Task:
Extract, from the records beneath this instruction, each line that contains the word "computer".

[Extracted records]
▼▼▼
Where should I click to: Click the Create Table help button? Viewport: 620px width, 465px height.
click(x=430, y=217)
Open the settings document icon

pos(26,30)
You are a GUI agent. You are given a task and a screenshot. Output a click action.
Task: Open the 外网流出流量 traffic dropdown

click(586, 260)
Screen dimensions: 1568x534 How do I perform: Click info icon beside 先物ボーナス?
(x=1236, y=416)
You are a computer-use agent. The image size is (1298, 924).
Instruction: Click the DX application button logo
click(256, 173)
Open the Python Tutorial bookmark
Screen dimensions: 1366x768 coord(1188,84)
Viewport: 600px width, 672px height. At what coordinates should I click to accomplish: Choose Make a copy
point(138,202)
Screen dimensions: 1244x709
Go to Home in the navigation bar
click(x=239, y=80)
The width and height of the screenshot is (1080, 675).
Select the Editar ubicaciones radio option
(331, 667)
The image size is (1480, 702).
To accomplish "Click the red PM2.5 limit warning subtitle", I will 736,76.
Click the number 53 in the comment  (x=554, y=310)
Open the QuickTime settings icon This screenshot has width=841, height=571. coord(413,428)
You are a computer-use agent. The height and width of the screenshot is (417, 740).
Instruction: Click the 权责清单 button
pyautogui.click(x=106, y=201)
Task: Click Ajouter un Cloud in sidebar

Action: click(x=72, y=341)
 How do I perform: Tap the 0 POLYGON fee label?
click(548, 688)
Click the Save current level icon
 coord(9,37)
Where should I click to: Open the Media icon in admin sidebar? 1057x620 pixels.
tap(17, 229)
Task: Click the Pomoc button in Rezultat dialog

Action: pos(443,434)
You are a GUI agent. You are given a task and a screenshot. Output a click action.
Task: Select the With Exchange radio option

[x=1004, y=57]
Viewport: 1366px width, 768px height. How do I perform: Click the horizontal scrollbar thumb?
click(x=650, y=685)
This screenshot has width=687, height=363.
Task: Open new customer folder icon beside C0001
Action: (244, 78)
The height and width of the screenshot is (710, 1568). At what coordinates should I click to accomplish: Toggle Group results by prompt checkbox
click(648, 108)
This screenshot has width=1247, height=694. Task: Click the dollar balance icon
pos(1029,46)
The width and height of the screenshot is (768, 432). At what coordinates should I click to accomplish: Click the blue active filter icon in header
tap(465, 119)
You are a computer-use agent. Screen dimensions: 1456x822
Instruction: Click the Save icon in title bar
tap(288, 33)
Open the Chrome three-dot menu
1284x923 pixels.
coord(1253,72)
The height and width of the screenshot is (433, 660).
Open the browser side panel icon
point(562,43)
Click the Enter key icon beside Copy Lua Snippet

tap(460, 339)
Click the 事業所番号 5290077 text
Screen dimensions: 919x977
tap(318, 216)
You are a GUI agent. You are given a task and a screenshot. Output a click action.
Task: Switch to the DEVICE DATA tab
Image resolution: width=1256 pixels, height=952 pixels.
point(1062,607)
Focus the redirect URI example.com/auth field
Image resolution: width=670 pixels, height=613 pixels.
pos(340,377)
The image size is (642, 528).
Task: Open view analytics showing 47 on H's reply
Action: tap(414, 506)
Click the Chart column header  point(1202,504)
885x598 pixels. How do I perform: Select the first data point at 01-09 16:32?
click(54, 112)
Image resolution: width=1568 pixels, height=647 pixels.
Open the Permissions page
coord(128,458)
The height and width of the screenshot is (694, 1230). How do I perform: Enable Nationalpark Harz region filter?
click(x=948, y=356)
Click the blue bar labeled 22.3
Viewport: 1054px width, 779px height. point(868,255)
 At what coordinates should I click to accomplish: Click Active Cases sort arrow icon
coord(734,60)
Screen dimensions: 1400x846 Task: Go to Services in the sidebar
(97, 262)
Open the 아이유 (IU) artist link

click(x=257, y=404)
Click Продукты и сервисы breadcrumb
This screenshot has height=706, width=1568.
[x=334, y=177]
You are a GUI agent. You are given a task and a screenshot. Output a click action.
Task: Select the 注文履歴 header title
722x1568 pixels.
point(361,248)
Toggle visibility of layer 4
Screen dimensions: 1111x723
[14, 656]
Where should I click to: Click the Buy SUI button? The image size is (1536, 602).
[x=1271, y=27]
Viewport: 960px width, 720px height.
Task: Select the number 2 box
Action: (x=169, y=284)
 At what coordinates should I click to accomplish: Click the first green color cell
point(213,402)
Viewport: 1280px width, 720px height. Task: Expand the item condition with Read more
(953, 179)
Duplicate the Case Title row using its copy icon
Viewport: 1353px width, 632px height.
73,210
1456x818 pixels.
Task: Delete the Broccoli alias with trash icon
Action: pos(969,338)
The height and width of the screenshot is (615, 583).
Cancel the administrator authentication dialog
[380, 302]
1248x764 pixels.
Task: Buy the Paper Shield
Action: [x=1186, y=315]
▲▲▲
Finished exercise:
You are a computer-use agent. The image size is (1298, 924).
You are a computer-use agent. The height and width of the screenshot is (417, 740).
You are a computer-use agent. Screen dimensions: 1456x822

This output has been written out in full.